Note: you may need to restart the kernel to use updated packages.


In [2]:
from transformers import AutoTokenizer, AutoModelWithLMHead, SummarizationPipeline

  from .autonotebook import tqdm as notebook_tqdm


## 2. Create summarization pipeline and move it onto the GPU if available

In [3]:
pipeline = SummarizationPipeline(
    model=AutoModelWithLMHead.from_pretrained("SEBIS/code_trans_t5_base_source_code_summarization_python_transfer_learning_finetune"),
    tokenizer=AutoTokenizer.from_pretrained("SEBIS/code_trans_t5_base_source_code_summarization_python_transfer_learning_finetune", skip_special_tokens=True),
    device=0
)

You are using the default legacy behaviour of the <class 'transformers.models.t5.tokenization_t5.T5Tokenizer'>. This is expected, and simply means that the `legacy` (previous) behavior will be used so nothing changes for you. If you want to use the new behaviour, set `legacy=False`. This should only be set if you understand what it means, and thouroughly read the reason why this was added as explained in https://github.com/huggingface/transformers/pull/24565


## 3. Input code snippet, parse and tokenize it

In [4]:
code = '''

def is_prime(number):
    if number <= 1:
        return False
    elif number <= 3:
        return True
    elif number % 2 == 0 or number % 3 == 0:
        return False
    i = 5
    while i * i <= number:
        if number % i == 0 or number % (i + 2) == 0:
            return False
        i += 6
    return True
        
''' #@param {type:"raw"}

In [5]:
import tokenize
import io

def pythonTokenizer(line):
    result= []
    line = io.StringIO(line)

    for tokenType, tok, start, end, line in tokenize.generate_tokens(line.readline):
        if (not tokenType == tokenize.COMMENT):
            if tokenType == tokenize.STRING:
                result.append("CODE_STRING")
            elif tokenType == tokenize.NUMBER:
                result.append("CODE_INTEGER")
            elif (not tok=="\n") and (not tok=="    "):
                result.append(str(tok))
    return ' '.join(result)

In [6]:
tokenized_code = pythonTokenizer(code)
print("Code after tokenization: " + tokenized_code)

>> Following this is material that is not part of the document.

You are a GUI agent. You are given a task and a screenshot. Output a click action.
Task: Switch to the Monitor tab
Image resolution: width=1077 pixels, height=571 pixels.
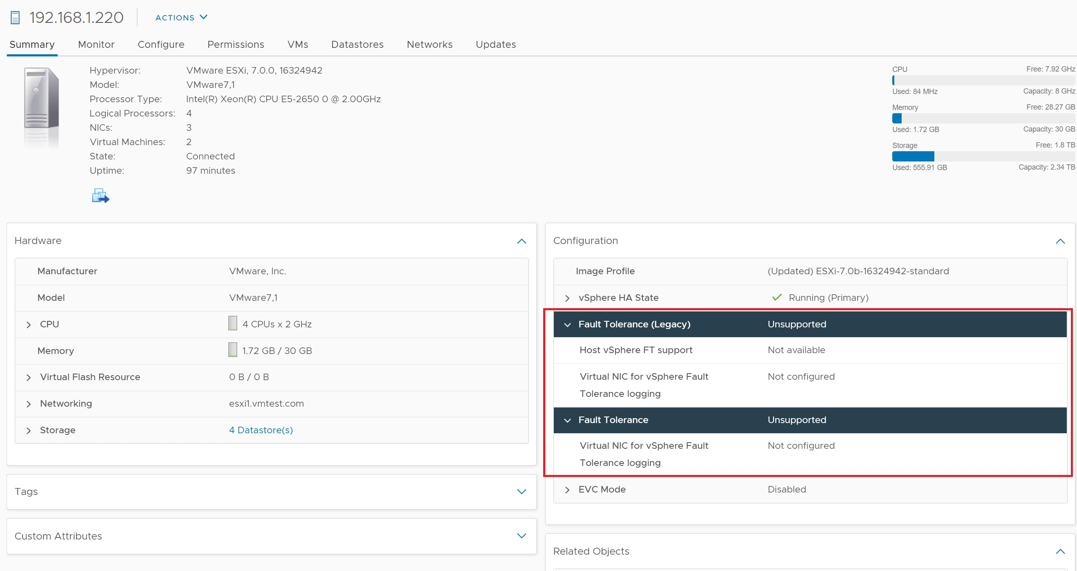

Code after tokenization: def is_prime ( number ) : if number <= CODE_INTEGER :          return False  elif number <= CODE_INTEGER :          return True  elif number % CODE_INTEGER == CODE_INTEGER or number % CODE_INTEGER == CODE_INTEGER :          return False  i = CODE_INTEGER while i * i <= number :          if number % i == CODE_INTEGER or number % ( i + CODE_INTEGER ) == CODE_INTEGER :              return False  i += CODE_INTEGER  return True  


## 4. Make Prediction

In [7]:
pipeline([tokenized_code])



[{'summary_text': "What 's the most efficient way to check if an integer is prime in Python ?"}]